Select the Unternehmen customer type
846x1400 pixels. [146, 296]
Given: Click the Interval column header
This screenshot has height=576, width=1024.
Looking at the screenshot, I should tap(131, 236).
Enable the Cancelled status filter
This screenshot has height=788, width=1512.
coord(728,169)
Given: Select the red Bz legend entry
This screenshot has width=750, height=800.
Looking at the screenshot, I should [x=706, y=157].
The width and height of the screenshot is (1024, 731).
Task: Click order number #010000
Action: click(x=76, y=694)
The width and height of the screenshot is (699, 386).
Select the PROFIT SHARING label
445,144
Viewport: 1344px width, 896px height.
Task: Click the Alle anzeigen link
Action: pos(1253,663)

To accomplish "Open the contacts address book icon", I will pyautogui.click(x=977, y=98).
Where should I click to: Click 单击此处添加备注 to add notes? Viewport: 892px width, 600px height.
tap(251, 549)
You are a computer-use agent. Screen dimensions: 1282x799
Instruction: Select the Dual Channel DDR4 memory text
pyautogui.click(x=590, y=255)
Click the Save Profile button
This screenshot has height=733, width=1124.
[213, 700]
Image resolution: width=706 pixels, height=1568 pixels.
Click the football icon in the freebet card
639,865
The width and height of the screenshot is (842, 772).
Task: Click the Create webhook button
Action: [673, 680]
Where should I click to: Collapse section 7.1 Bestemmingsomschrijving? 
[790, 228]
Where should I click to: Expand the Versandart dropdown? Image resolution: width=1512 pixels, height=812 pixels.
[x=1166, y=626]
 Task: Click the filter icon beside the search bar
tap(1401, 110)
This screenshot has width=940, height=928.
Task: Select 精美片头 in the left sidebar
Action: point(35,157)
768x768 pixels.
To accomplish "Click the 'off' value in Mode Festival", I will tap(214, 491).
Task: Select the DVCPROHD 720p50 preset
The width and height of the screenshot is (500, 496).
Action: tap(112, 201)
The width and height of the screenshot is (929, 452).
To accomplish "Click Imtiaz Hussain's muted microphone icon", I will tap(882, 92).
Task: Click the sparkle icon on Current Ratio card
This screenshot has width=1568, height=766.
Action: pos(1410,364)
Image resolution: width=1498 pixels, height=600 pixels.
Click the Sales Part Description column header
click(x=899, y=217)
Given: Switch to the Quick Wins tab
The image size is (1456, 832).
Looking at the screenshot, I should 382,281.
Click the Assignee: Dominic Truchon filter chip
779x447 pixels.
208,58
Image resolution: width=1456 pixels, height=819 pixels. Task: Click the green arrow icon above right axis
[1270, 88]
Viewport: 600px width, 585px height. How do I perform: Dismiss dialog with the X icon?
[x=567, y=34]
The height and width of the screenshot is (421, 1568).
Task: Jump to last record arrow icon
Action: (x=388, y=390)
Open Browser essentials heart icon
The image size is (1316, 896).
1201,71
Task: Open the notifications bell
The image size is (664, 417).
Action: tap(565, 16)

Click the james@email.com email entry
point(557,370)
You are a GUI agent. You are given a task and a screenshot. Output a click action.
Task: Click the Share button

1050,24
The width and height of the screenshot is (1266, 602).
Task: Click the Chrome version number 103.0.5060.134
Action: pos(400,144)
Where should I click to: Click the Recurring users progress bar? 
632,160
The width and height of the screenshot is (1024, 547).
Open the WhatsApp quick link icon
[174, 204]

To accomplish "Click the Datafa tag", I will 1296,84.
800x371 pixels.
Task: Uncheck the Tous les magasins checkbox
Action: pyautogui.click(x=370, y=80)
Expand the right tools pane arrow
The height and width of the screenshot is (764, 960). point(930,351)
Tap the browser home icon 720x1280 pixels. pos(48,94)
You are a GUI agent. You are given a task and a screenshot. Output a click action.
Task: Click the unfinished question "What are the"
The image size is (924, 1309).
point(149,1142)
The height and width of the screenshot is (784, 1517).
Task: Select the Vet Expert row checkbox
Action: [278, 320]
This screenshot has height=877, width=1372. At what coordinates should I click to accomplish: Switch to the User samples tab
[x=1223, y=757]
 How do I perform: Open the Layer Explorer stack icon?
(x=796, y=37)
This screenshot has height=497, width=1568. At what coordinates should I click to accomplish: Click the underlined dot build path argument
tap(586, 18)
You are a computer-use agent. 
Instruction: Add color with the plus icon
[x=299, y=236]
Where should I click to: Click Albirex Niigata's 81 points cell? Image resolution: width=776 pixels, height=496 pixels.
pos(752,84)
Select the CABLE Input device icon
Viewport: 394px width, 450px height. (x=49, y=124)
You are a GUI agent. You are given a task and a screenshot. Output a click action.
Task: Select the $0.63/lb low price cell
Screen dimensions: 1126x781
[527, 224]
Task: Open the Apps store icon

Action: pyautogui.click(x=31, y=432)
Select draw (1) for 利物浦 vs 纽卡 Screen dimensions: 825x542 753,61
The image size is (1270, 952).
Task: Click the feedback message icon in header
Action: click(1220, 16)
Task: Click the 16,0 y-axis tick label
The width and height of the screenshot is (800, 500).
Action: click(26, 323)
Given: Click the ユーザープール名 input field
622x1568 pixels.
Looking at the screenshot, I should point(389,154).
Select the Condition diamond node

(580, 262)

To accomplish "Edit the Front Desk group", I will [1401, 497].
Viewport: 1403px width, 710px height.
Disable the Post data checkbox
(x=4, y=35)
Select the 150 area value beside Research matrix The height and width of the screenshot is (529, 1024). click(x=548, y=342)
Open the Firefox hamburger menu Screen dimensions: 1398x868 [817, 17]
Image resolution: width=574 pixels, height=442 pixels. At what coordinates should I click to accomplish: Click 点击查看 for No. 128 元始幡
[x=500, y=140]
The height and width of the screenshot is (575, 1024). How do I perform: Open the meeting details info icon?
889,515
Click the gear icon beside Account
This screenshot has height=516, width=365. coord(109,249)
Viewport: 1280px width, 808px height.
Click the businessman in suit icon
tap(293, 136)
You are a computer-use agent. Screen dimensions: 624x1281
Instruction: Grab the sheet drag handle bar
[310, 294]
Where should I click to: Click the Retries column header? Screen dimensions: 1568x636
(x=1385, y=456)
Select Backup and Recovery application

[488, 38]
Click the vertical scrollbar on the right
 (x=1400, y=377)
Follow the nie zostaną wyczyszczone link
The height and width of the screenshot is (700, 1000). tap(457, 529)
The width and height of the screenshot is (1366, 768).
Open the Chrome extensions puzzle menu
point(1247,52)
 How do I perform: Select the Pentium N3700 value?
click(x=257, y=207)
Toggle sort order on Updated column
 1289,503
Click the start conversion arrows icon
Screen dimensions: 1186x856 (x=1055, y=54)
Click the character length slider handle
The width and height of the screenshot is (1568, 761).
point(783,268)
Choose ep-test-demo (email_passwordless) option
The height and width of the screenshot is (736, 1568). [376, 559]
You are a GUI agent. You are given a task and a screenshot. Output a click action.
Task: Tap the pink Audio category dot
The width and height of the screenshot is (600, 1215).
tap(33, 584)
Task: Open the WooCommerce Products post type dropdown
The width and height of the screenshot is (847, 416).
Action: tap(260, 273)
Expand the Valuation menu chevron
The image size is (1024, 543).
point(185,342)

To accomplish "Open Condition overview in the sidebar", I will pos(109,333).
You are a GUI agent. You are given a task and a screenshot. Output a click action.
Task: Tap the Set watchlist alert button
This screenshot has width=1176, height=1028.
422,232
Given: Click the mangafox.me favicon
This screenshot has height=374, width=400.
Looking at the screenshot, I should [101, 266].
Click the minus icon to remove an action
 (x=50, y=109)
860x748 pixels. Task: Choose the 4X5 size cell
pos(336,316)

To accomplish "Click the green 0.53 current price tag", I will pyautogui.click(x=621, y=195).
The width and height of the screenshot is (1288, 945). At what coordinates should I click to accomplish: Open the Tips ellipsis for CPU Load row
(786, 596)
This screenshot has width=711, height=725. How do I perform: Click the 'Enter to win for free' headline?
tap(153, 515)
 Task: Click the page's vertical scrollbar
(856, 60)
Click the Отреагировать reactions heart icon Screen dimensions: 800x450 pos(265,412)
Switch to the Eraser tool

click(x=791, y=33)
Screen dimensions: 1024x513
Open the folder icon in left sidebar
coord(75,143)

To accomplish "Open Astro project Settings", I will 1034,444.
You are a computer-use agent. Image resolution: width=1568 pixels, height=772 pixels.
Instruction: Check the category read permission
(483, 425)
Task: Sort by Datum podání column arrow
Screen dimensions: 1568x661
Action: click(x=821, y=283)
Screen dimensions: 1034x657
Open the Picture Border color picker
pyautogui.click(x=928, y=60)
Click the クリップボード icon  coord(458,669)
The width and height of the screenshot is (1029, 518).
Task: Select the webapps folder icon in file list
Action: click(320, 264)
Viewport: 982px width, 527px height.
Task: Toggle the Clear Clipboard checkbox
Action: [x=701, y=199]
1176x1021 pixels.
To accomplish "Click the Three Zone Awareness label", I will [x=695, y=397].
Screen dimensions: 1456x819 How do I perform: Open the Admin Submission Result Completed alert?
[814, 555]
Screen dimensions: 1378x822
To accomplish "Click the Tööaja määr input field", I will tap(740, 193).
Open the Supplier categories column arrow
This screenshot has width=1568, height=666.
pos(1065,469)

_____

▶ [INSTRUCTIONS FOR THE TASK] Can you write out the rows again exactly as they appear, starting at the line containing "Follow the nie zostaną wyczyszczone link" and ending at the line containing "(x=50, y=109)"?

▶ [THE COMPLETED TASK]
Follow the nie zostaną wyczyszczone link
The height and width of the screenshot is (700, 1000). tap(457, 529)
The width and height of the screenshot is (1366, 768).
Open the Chrome extensions puzzle menu
point(1247,52)
 How do I perform: Select the Pentium N3700 value?
click(x=257, y=207)
Toggle sort order on Updated column
 1289,503
Click the start conversion arrows icon
Screen dimensions: 1186x856 (x=1055, y=54)
Click the character length slider handle
The width and height of the screenshot is (1568, 761).
point(783,268)
Choose ep-test-demo (email_passwordless) option
The height and width of the screenshot is (736, 1568). [376, 559]
You are a GUI agent. You are given a task and a screenshot. Output a click action.
Task: Tap the pink Audio category dot
The width and height of the screenshot is (600, 1215).
tap(33, 584)
Task: Open the WooCommerce Products post type dropdown
The width and height of the screenshot is (847, 416).
Action: tap(260, 273)
Expand the Valuation menu chevron
The image size is (1024, 543).
point(185,342)

To accomplish "Open Condition overview in the sidebar", I will pos(109,333).
You are a GUI agent. You are given a task and a screenshot. Output a click action.
Task: Tap the Set watchlist alert button
This screenshot has width=1176, height=1028.
422,232
Given: Click the mangafox.me favicon
This screenshot has height=374, width=400.
Looking at the screenshot, I should [101, 266].
Click the minus icon to remove an action
 (x=50, y=109)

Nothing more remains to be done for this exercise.